LeBron James outsprinted a retreating Anthony Davis to the top of the key, collected a pass from Rajon Rondo on the open floor and soared toward the unobstructed basket. His thunderous dunk set up another, a turnover by the New Orleans Pelicans on the ensuing inbounds play resulting in a finish by Kyle Kuzma that was nearly equal in ferocity.
The crowd at Staples Center celebrated as it has rarely celebrated in this disappointing season for the Lakers, the successive third-quarter baskets prompting the fans to jump and shout like they do when the games still count.
The Lakers are barely alive, but they are alive. So are the delusions of their fans.
A defeat Wednesday night would have practically ended their season, vanished whatever hope remained of them reaching the postseason. The Lakers responded to a must-win situation by delivering a 125-119 victory, as James scored 33 points, Brandon Ingram continued to serve as a legitimate second option and Rajon Rondo totaled 16 assists.
What made the game Wednesday night must-win had nothing to do with symbolism of Davis still being on the other team after the Lakers’ very public and failed attempt to acquire him at the trade deadline.
The designation had more to do with how bad the Pelicans are. And they’re even worse now that Davis is on some farcical minutes restriction designed to ensure the center remains healthy enough to be traded in the offseason.
Davis had 22 points and eight rebounds but played only 20 minutes, none of them in the fourth quarter.
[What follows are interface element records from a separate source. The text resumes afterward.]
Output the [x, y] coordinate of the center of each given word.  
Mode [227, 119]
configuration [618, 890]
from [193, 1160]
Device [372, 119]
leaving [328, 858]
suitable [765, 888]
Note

The Lakers don’t have many gimmes on their schedule. This game was one of them.
“We needed to win,” coach Luke Walton said.
Reaching the postseason will require them to win, what, 15 of their last 21 games? Only seven of their remaining opponents have sub-.500 records, including the Pelicans, whom they visit on March 31.
They can’t afford to drop these games.
That’s what made the recent consecutive defeats on the road to the Pelicans and even-worse Memphis Grizzlies so painful. Those were supposed to be the rare soft parts of their schedule. Every defeat to a New Orleans or a Memphis translated to an upcoming game against a Milwaukee or a Denver that would have to be won.
Regardless of whom they play, the Lakers haven’t enjoyed the kind of the run they have to make if they intend to play beyond their regular-season finale on April 9.
They were 11-3 over a particular stretch that lasted nearly a month from early November to early December.
Their longest winning streak was four games. They had two such streaks, both of which were part of the 14-game stretch mentioned above.
They haven’t won more than two consecutive games since then.
This is unusual for teams with James. Whether it was with the Cleveland Cavaliers or Miami Heat, every playoff team James played on had at least one five-game winning streak.
Losses to bad teams partially explain the break in the pattern.
The Lakers entered Wednesday losers in four of their last five games and six of their last eight.
In the games James has played since returning from his groin injury, the Lakers were 3-5 before the latest visit from the Pelicans.
The simplest explanation is the Lakers are themselves a bad team, or at very least an extremely inconsistent one.
The Lakers notched their 15th win in their 24th game of the season. They’re now in a position where they have to win 15 times in 21 games and do so with their defense compromised by the prolonged absence of Lonzo Ball.
James maintained he was optimistic.
“We’re not worried about what the time strain is or what everyone else is saying,” James said. “I think it’s what happens in here and I feel good about where we are.”
At very least, the Lakers are starting to form a sense of identity on offense, with Ingram and Kuzma scoring with greater consistency. Ingram scored 23 points on Wednesday; Kuzma had 22.
And they still have James, who sealed the victory with a step-back three pointer from the corner with 31.3 seconds remaining to extend the Lakers’ advantage to 123-117.